Textauszug >>
◆ ◆ ◆ ◆ ◆ ◆ ◆
Der Tod des russischen Oppositionsführers Alexej Nawalny sorgt international für Bestürzung (Archivfoto). Foto: dpa/Alexander Zemlianichenko

Putin-Kritiker Alexej Nawalny soll in einem sibirischen Straflager zusammengebrochen und gestorben sein. Der Westen reagiert entsetzt - und beschuldigt die russische Regierung. Es bleiben aber offene Fragen.

Die Todesnachricht sorgt für Erschütterung in der westlichen Welt: Eine sibirische Strafvollzugsbehörde teilte am Freitag überraschend mit, dass der bekannte russische Kreml-Kritiker Alexej Nawalny in Haft gestorben ist. Angeblich, so berichten es russische Medien, sei der 47-Jährige bei einem Spaziergang plötzlich zusammengebrochen. Rettungsversuche seien erfolglos geblieben. Die Todesursache werde ermittelt, hieß es.

Nicht zuletzt in Deutschland löste die Nachricht Trauer und Bestürzung aus.
◆ ◆ ◆ ◆ ◆ ◆ ◆
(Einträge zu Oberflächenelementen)
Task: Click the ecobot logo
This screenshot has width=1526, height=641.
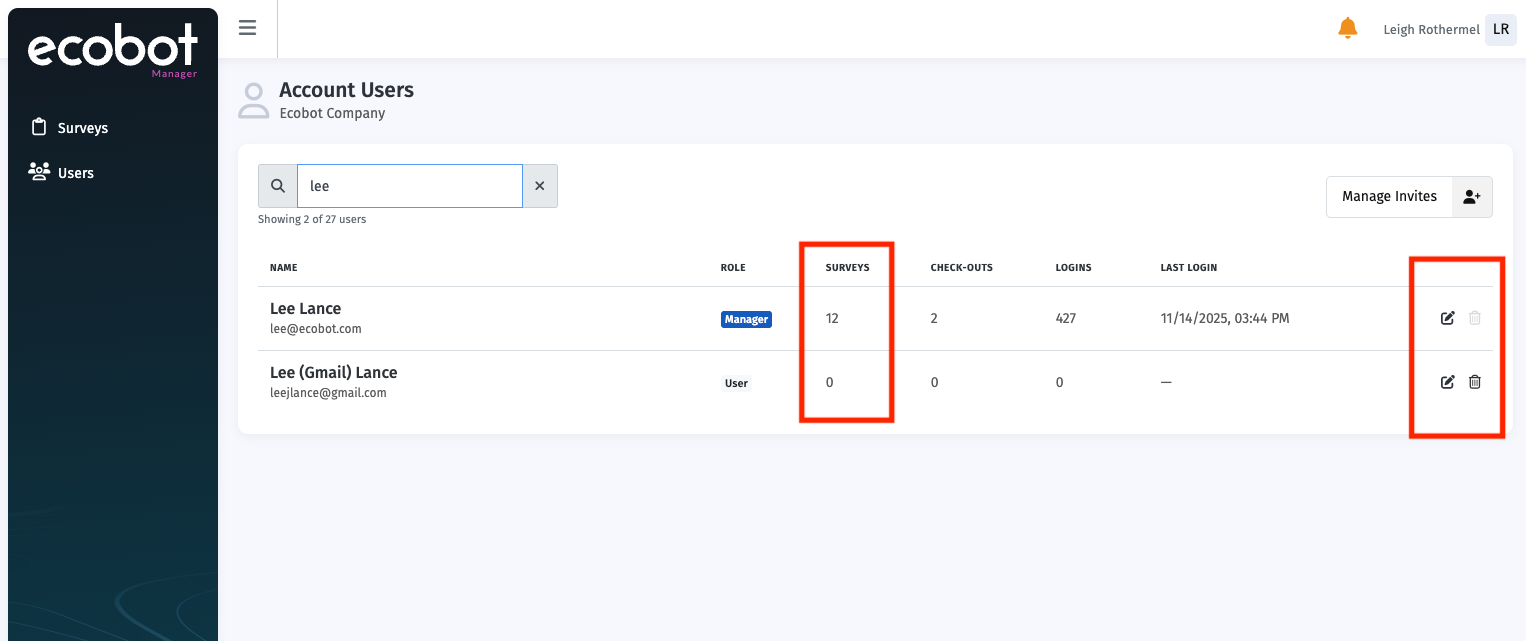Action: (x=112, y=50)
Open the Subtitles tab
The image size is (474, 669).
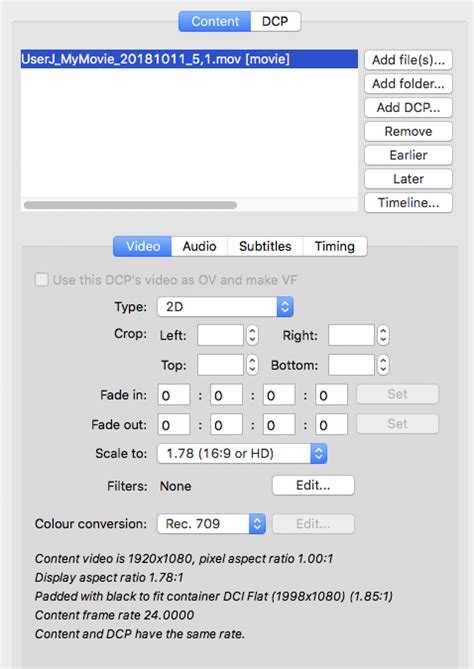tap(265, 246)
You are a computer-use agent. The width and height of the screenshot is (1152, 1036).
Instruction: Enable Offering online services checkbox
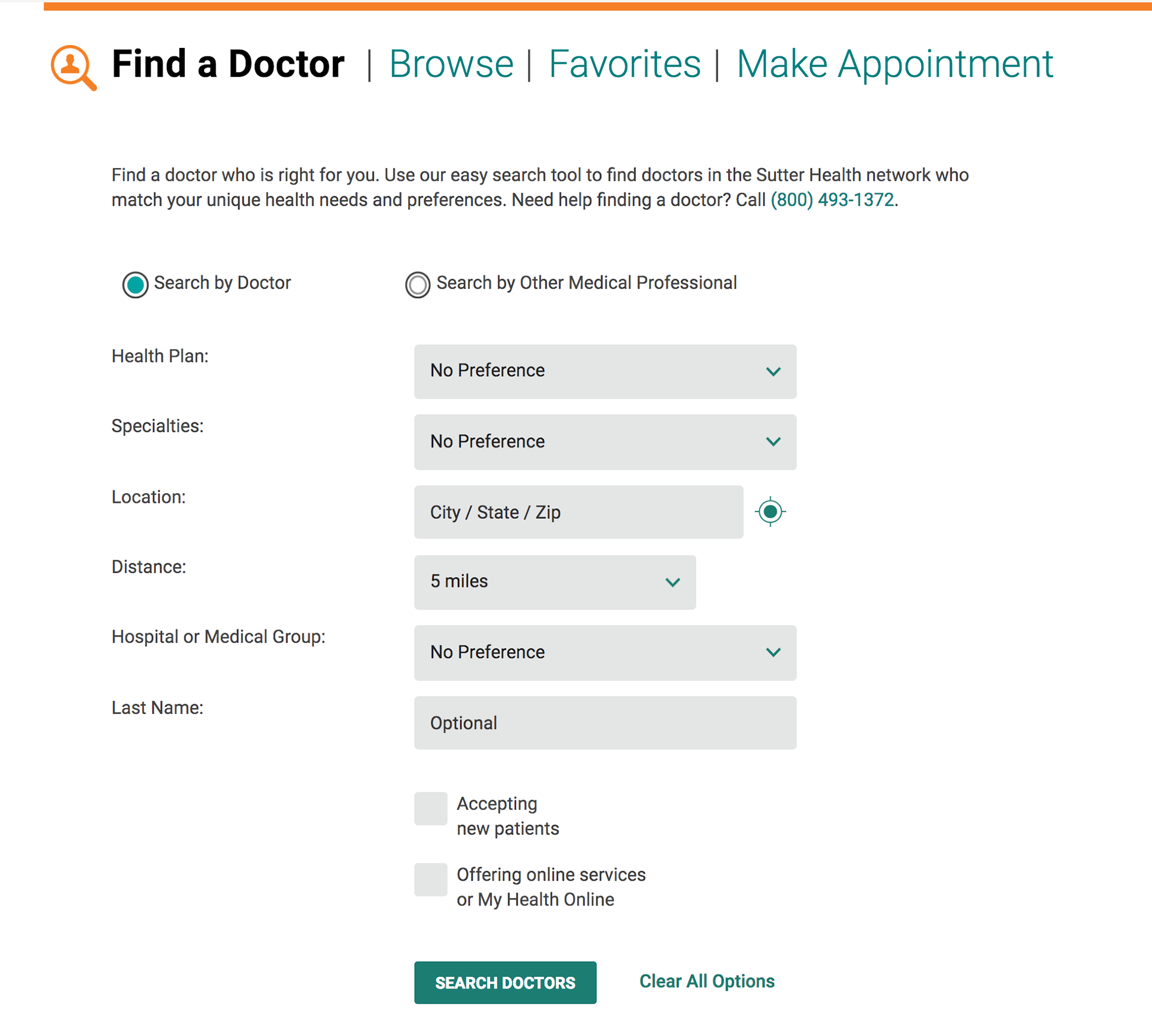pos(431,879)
◆ ◆ ◆ ◆ ◆ ◆ ◆
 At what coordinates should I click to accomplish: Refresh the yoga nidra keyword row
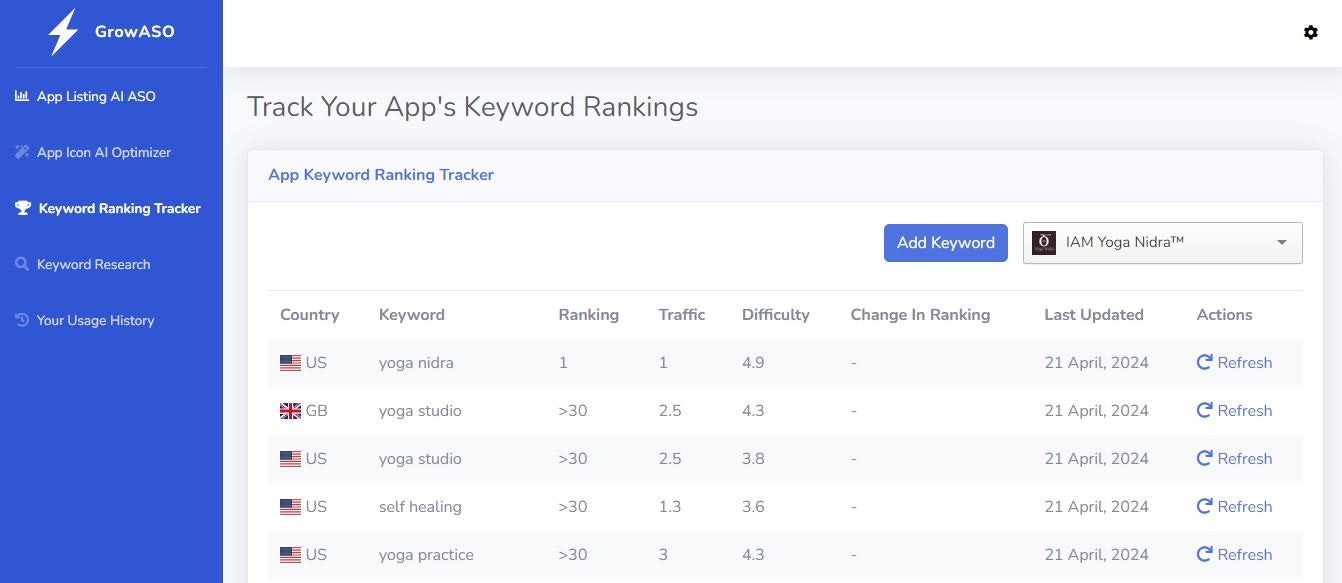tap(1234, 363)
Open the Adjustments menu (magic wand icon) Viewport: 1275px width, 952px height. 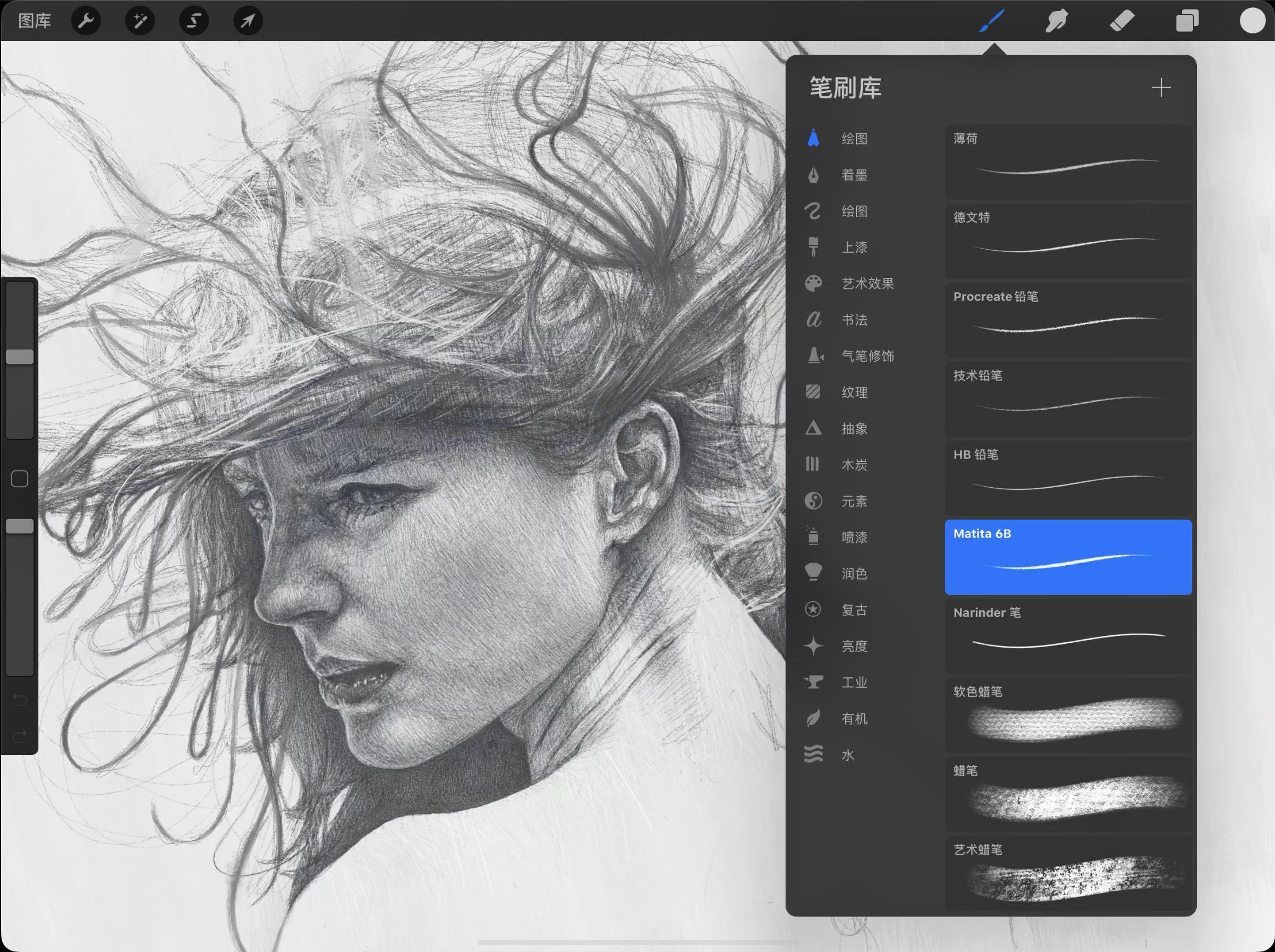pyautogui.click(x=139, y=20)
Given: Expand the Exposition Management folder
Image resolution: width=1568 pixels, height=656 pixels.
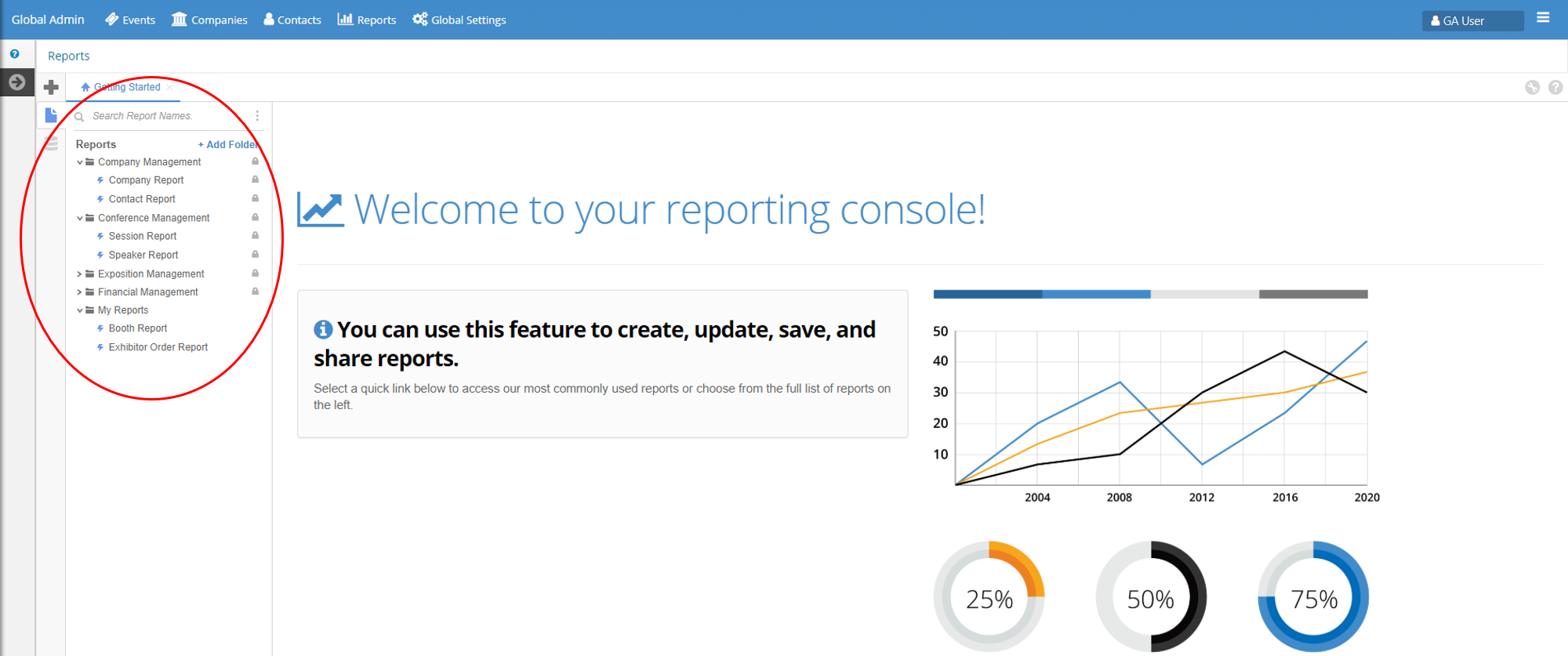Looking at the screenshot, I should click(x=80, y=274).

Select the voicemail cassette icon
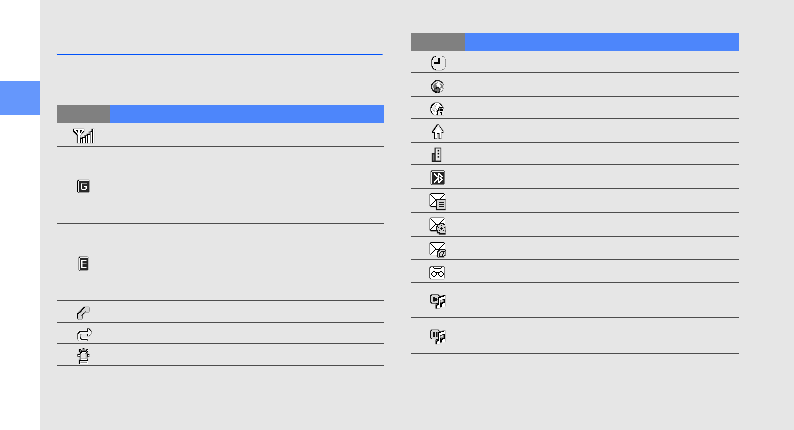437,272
◆ ◆ ◆ ◆ ◆ ◆ ◆
Aufgabe >> Schreibe den Textauszug über den Tod Alexej Nawalnys im Anschluss an seinen letzten Satz weiter. Die Einträge sind eigenständiges Material.

Schriftliche Antwort >>
Bundeskanzler Olaf Scholz (SPD):

„Er hat sich in Russland für Demokratie und Freiheit eingesetzt und offenbar seinen Mut mit dem Leben bezahlt. Die furchtbare Nachricht zeigt einmal mehr, wie sich Russland verändert hat und was für ein Regime in Moskau regiert.“

Bundesaußenministerin Annalena Baerbock (Grüne):

„Wie kaum ein anderer war Alexej Nawalny Sinnbild für ein freies und demokratisches Russland. Genau deswegen musste er sterben.“

CDU-Chef Friedrich Merz:

„Das System Putin hat sein menschenverachtendes Gesicht erneut gezeigt. Wir werden Alexej Nawalny nicht vergessen.“

Altbundeskanzlerin Angela Merkel (CDU):

Nawalny sei „Opfer der repressiven Staatsgewalt Russlands“ geworden, erklärte Merkel. „Es ist furchtbar, dass mit ihm eine mutige, unerschrockene und sich für sein Land einsetzende Stimme mit fürchterlichen Methoden zum Verstummen gebracht wurde.“

EU-Ratspräsident Charles Michel:

„Die EU hält das russische Regime für alleinverantwortlich für diesen tragischen Tod“, schrieb Michel. Nawalny habe „für seine Ideale das ultimative Opfer“ gebracht.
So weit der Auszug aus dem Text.